- WHAT IS REQUIRED: For the entries below, copy exactly the line that contains "Screen dimensions: 755x777" through the line that contains "This screenshot has width=973, height=753.", both ends included, and exclude all pictures.

- INPUT RECORDS:
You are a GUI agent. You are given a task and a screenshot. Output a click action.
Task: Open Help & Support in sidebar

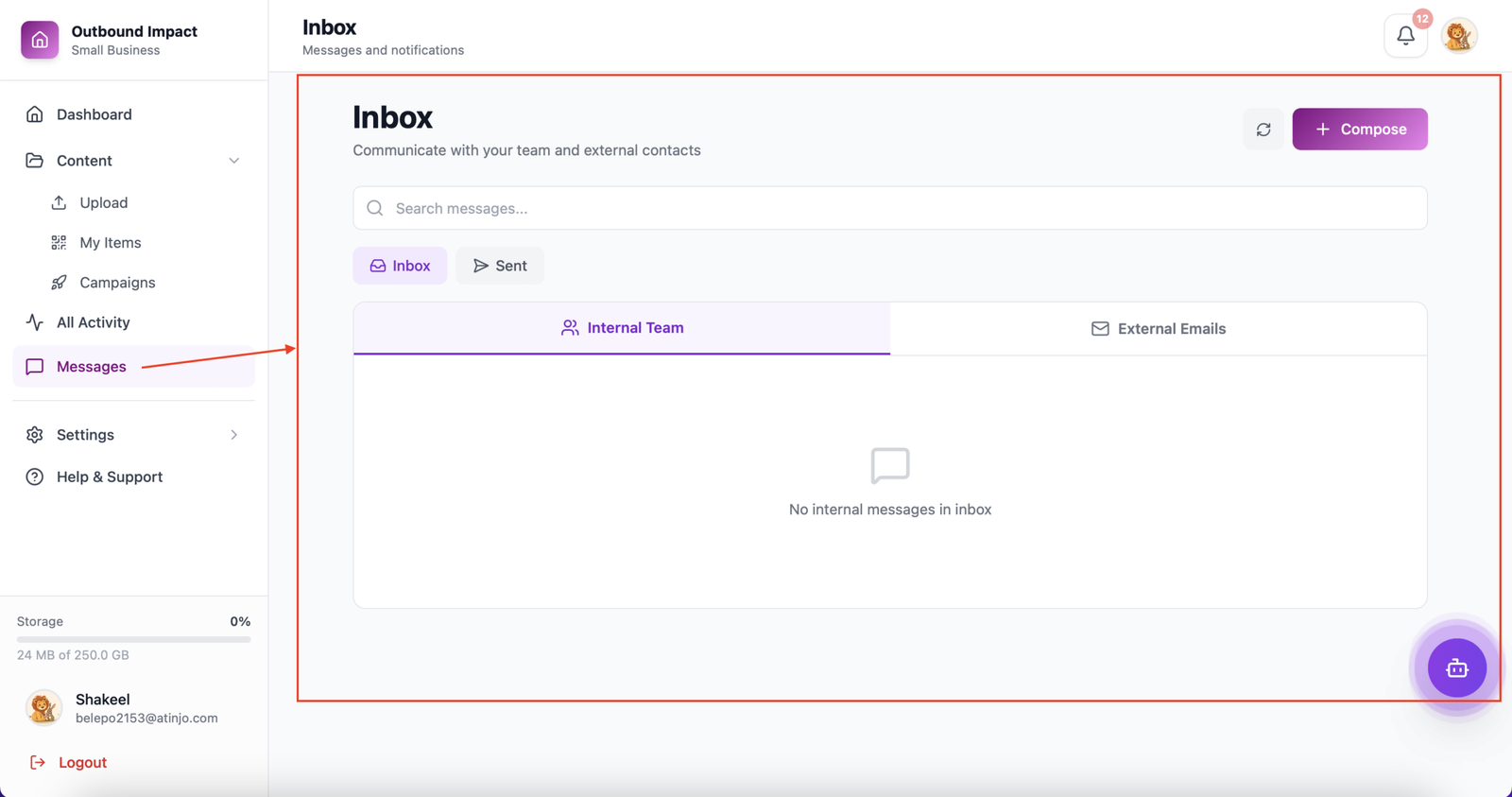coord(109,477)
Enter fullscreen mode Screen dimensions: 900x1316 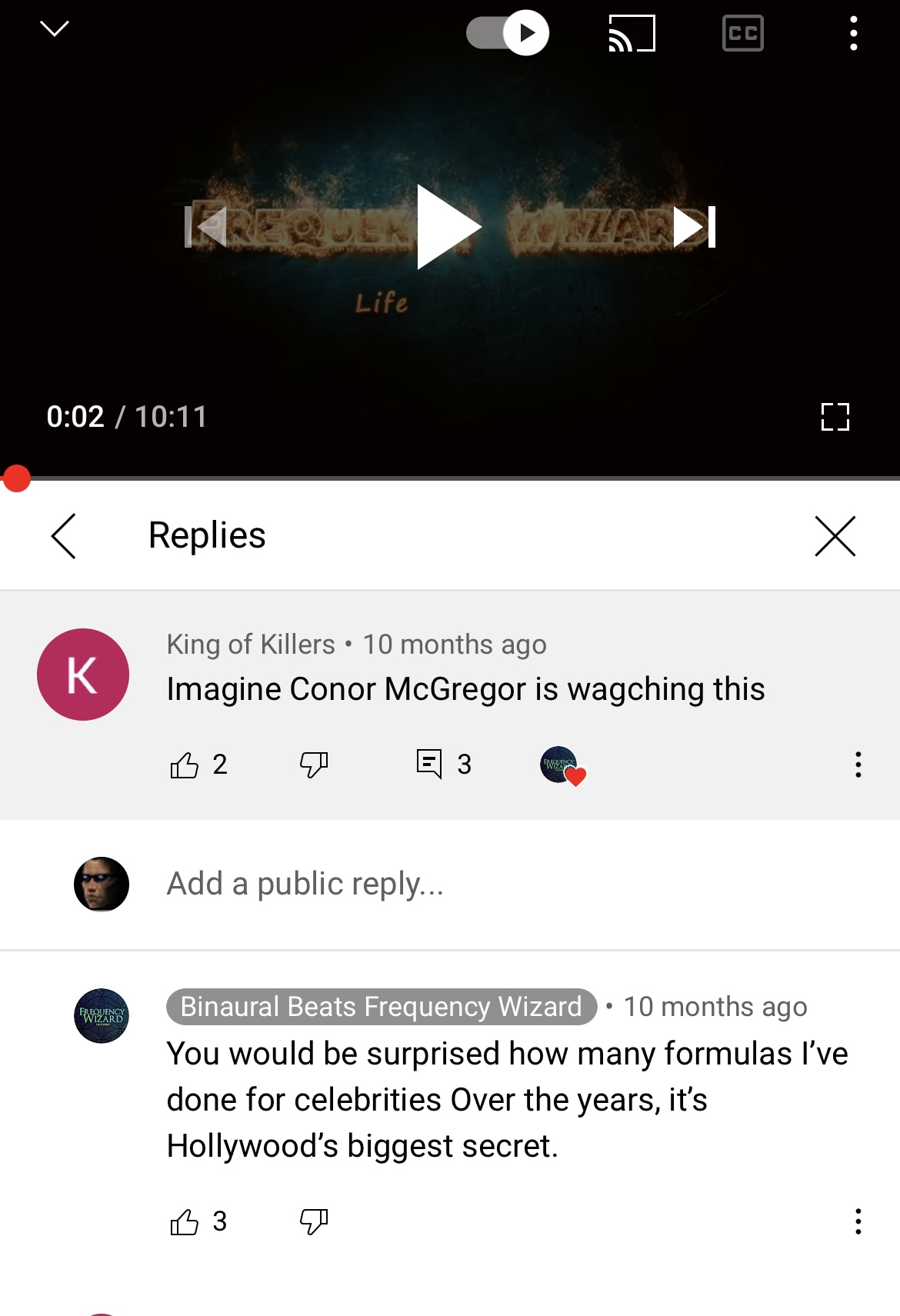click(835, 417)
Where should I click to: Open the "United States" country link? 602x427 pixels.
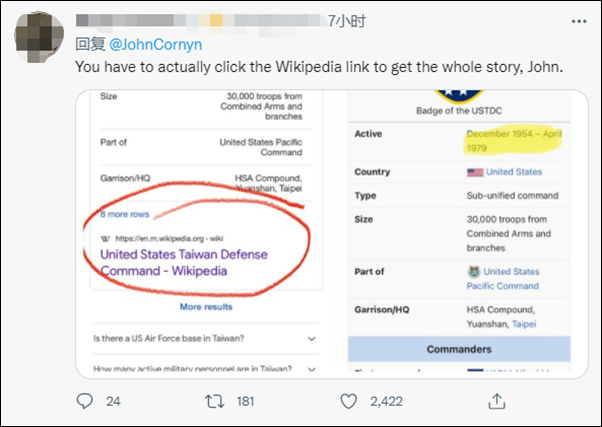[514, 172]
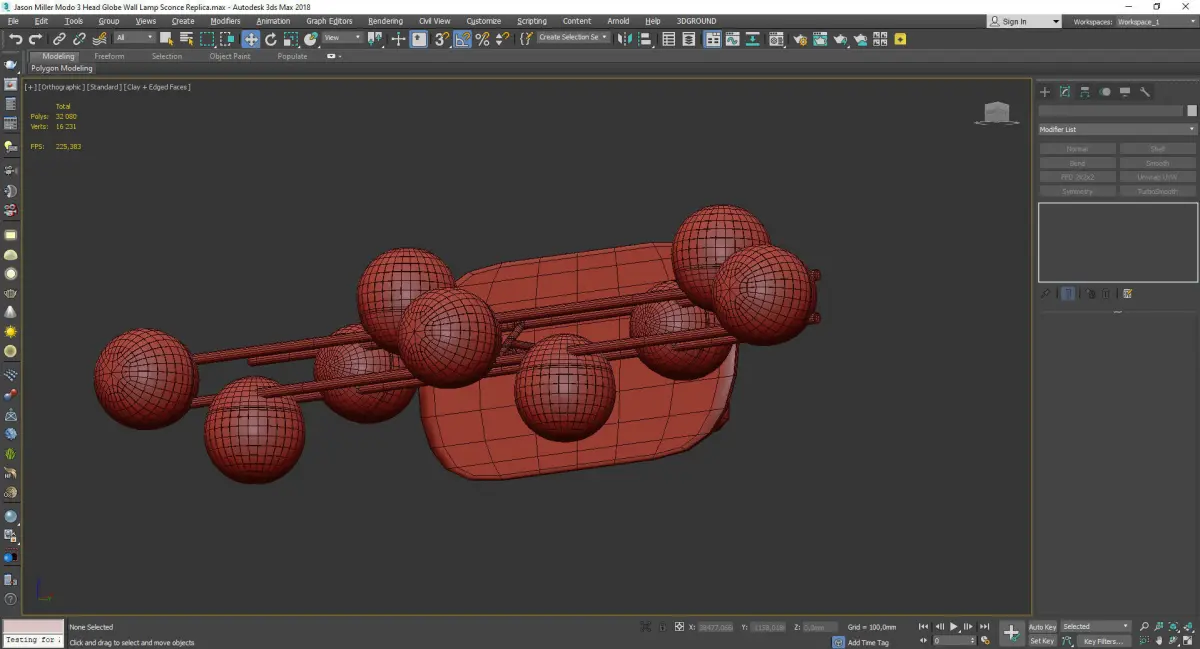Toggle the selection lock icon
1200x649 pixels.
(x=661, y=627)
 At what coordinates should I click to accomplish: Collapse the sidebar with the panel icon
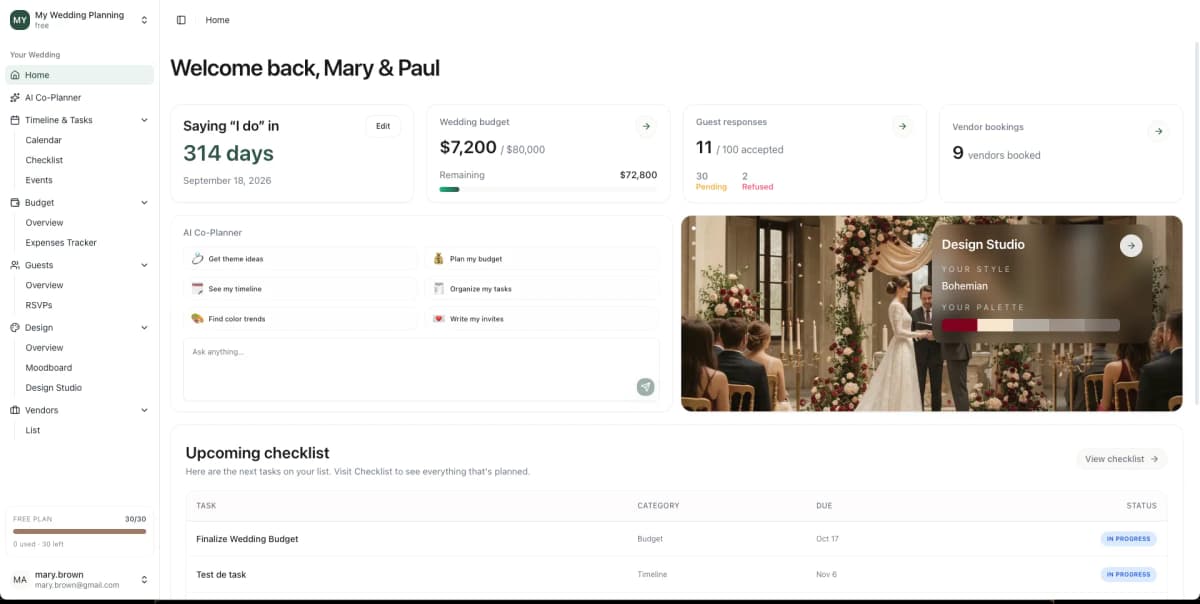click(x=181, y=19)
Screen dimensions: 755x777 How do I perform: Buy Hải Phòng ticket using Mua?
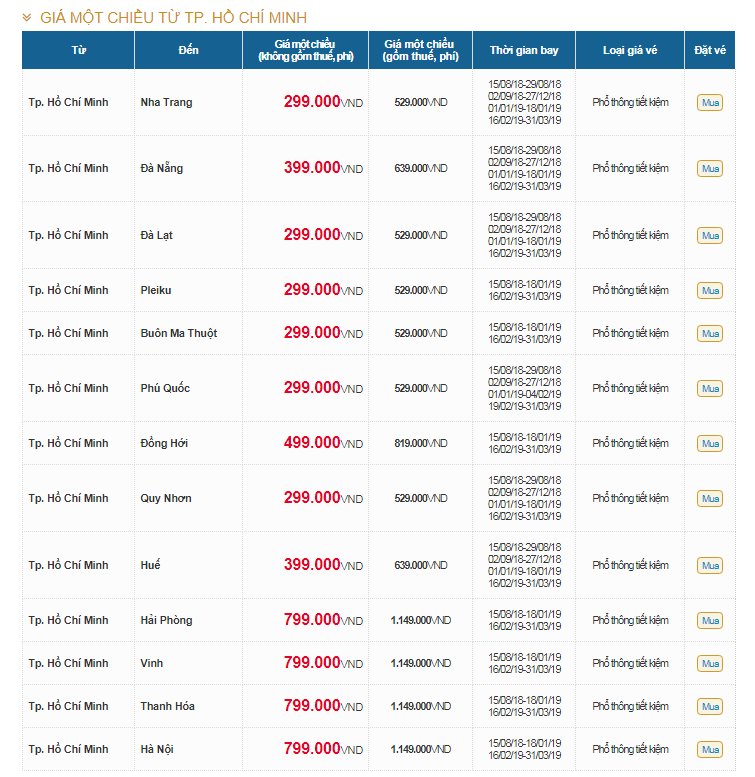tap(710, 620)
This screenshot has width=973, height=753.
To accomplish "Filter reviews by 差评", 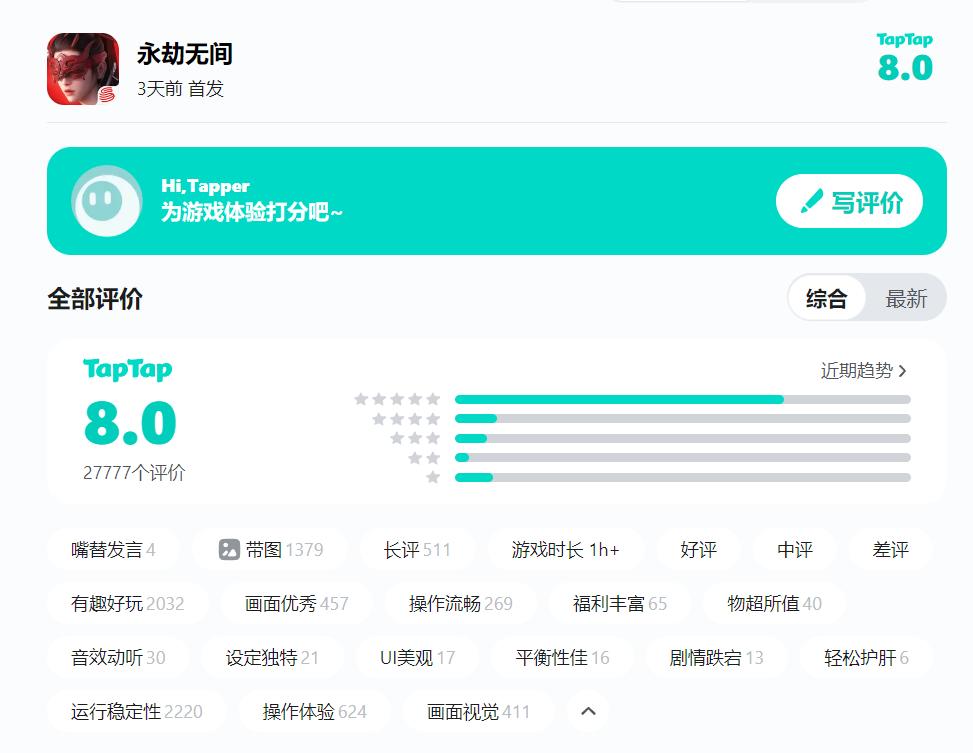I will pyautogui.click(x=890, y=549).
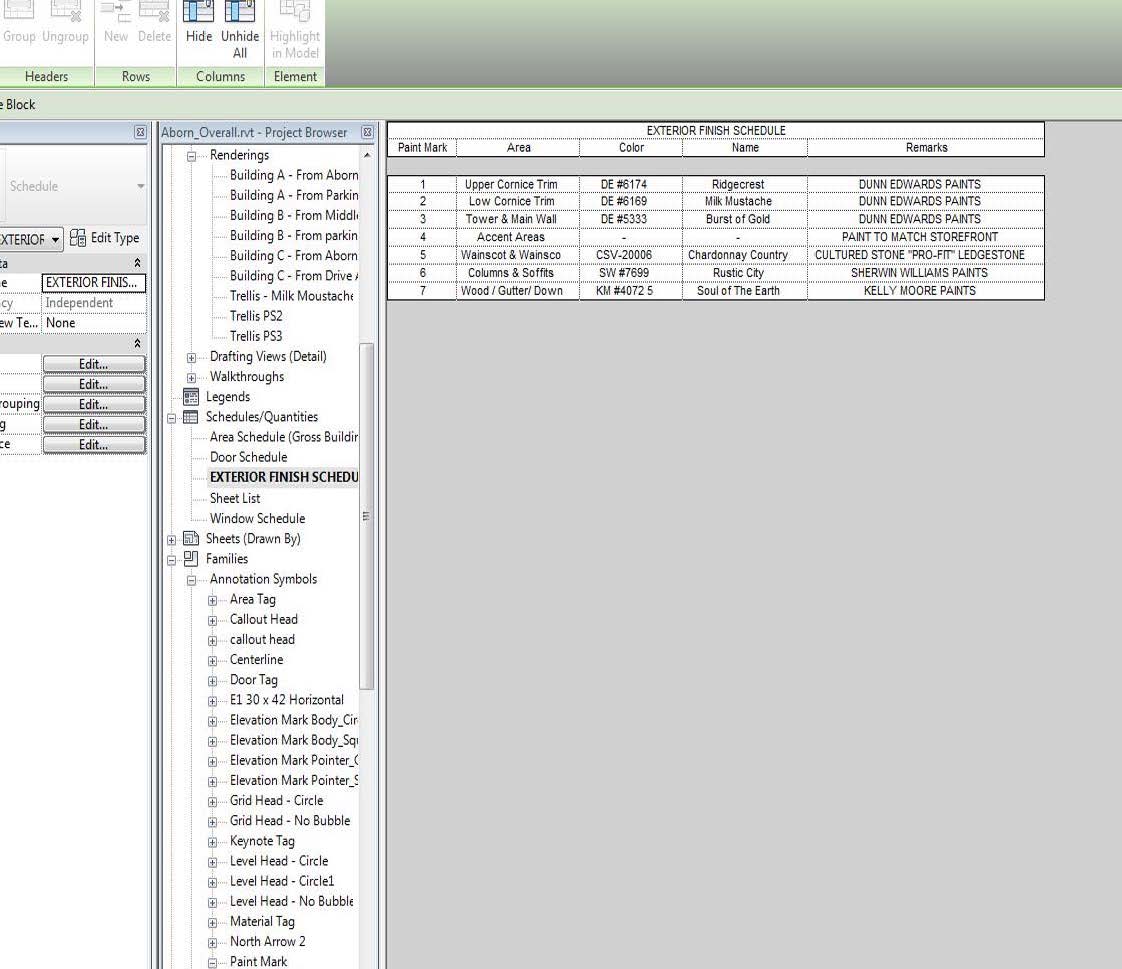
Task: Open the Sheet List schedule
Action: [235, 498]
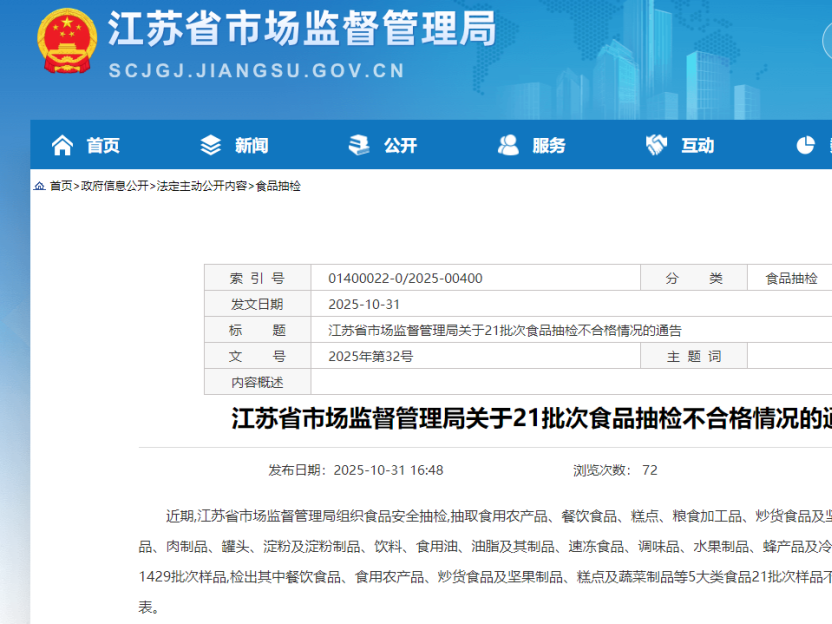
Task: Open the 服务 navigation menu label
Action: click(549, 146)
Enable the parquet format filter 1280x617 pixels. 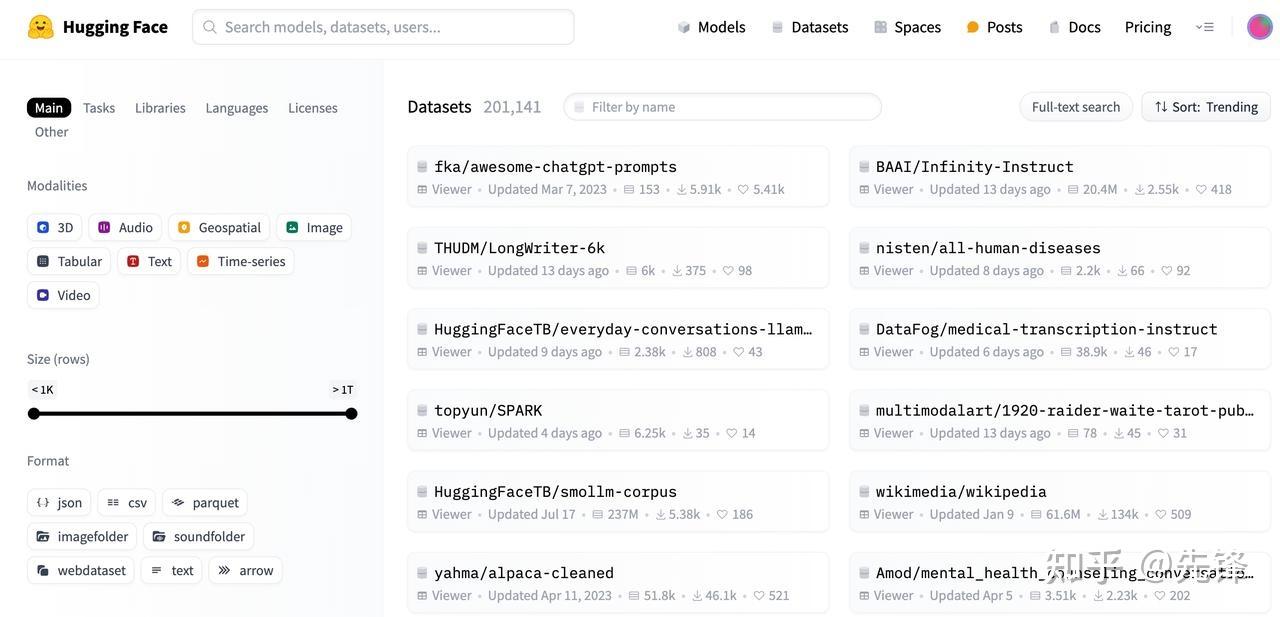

- EXERCISE OUTPUT:
Screen dimensions: 755x777 How do I perform: Buy Hải Phòng ticket using Mua?
tap(710, 620)
This screenshot has width=973, height=753.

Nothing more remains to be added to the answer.